Pneumothorax is a potentially life-threatening condition characterised by the presence of air in the pleural space. Paramedics are required to diagnose a pneumothorax quickly and manage it immediately. This article aims to provide a comprehensive understanding to the reader on the topic of pneumothorax pathophysiology, the signs, and symptoms to recognise and how it should be treated.
Pathophysiology:
A pneumothorax occurs when air enters pleural space (the space between the lung and the chest wall), this then leads to the pressure build-up resulting in a collapsed lung. The multiple types of pneumothoraxes, the most common being spontaneous, traumatic and tension pneumothorax. A spontaneous pneumothorax occurs without trauma and is broken down into primary and secondary spontaneous pneumothorax. Primary spontaneous pneumothorax occurs when alveoli rupture, a potential result of small blebs (air-filled sacs) on the lung surface bursting, releasing gas into the pleural space. Secondary spontaneous pneumothorax occurs because of diseases such as COPD, asthma, cystic fibrosis, and many others weakening lung tissue, making it more prone to rupture and leak air into the pleural space. Traumatic pneumothorax is a result of blunt or penetrating force trauma. This type of pneumothorax is more commonly seen in car accidents, falls, gunshot wounds, etc. Tension pneumothorax develops just like the other types, where air enters the pleural space, what differentiates it, is that air continues to enter the pleural space during inspiration, but does not exit during expiration, therefore, resulting in pressure increasing every time a patient breaths in.

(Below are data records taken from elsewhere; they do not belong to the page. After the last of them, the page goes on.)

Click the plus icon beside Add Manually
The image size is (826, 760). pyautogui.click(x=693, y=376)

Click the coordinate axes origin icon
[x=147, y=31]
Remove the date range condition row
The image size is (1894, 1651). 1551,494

As the pressure rises, it compresses the collapsed lung, major blood vessels and the heart, impairing all function of the affected organs and threatening the patient with cardiovascular collapse.
Signs and Symptoms:
Depending on the size and how rapidly the air has accumulated in the pleural space will depend on the severity of the following manifestations:
- Sudden onset sharp chest pain
- Shortness of breath
- Tachypnoea (rapid breathing)
- Decreased or absent breath sounds during auscultation
- Cyanosis
- Anxiety
- Chest wall tenderness
Treatment:
As a paramedic it is important to recognise a pneumothorax quickly, doing this will allow immediate treatment and relief for the patient. Post recognition of pneumothorax, it is best to needle decompress; doing this will release the air trapped in the pleural space, once decompressed, leave the needles in until the patient has reached the hospital, the nurses will then consider administering a chest tube. Consider pain management, if there is time pre-needle decompression for pain management medication then administer it, primary focus is relieving the air in that pleural space though so consider this post-procedure. Continue to observe patient vital signs, provide supplementary oxygen when needed and transport to the appropriate hospital for patient care. When encountering a patient with a pneumothorax, stabilise the patient first then consider other management options as the patient's life and well-being comes first.
In conclusion, pneumothorax is a common condition witnessed in the medical field, especially in car accidents and falls. Clinicians must familiarise themselves with pathophysiology, assessment techniques, stabilisation measures, treatment and transport procedures. By honing skills for recognising a pneumothorax, clinicians will be optimally equipped to handle such a serious medical emergency.